Records from a data collection:
##########
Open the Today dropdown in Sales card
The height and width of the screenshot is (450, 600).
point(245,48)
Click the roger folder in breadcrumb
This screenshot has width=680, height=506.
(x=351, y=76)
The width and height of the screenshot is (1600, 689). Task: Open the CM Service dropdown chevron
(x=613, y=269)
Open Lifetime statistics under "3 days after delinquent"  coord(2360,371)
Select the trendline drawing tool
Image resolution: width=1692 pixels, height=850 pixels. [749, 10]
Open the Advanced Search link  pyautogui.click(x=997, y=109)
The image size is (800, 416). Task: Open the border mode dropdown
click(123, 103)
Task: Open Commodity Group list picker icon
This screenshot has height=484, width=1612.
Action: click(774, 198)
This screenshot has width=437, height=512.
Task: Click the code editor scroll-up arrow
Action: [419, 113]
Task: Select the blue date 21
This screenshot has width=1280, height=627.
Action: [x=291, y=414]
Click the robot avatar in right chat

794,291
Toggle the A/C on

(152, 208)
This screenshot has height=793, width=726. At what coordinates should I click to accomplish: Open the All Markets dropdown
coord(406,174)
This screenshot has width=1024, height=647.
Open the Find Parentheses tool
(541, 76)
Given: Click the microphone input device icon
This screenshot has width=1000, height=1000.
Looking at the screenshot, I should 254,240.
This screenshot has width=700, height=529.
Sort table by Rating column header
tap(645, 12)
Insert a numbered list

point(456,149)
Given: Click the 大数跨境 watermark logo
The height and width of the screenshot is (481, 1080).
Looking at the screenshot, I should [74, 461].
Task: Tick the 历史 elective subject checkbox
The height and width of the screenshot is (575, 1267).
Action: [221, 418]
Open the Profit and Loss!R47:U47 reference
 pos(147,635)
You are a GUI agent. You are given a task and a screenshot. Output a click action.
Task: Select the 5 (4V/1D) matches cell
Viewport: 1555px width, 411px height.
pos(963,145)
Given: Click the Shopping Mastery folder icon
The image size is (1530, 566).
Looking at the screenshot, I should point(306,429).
##########
Work required> Write out, exactly as they appear, the lines from the one containing "Viewport: 1555px width, 411px height." through the last line of the records above, both included, and nothing more.

Response to this exercise>
Viewport: 1555px width, 411px height.
pos(963,145)
Given: Click the Shopping Mastery folder icon
The image size is (1530, 566).
Looking at the screenshot, I should point(306,429).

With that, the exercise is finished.